=== Section Start ===
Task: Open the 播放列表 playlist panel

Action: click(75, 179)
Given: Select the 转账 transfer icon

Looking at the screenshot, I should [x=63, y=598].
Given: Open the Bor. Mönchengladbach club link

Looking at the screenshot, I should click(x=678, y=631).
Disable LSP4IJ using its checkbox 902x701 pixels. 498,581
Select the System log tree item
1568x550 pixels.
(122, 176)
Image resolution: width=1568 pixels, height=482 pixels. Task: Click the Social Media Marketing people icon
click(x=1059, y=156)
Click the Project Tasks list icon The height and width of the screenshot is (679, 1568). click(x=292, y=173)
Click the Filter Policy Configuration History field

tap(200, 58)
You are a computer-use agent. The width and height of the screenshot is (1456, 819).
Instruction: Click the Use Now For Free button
=== Section End ===
Work to complete. Transcribe every entry exactly.

Expected answer.
Task: Open the 播放列表 playlist panel

Action: click(75, 179)
Given: Select the 转账 transfer icon

Looking at the screenshot, I should [x=63, y=598].
Given: Open the Bor. Mönchengladbach club link

Looking at the screenshot, I should click(x=678, y=631).
Disable LSP4IJ using its checkbox 902x701 pixels. 498,581
Select the System log tree item
1568x550 pixels.
(122, 176)
Image resolution: width=1568 pixels, height=482 pixels. Task: Click the Social Media Marketing people icon
click(x=1059, y=156)
Click the Project Tasks list icon The height and width of the screenshot is (679, 1568). click(x=292, y=173)
Click the Filter Policy Configuration History field

tap(200, 58)
You are a computer-use agent. The width and height of the screenshot is (1456, 819).
Instruction: Click the Use Now For Free button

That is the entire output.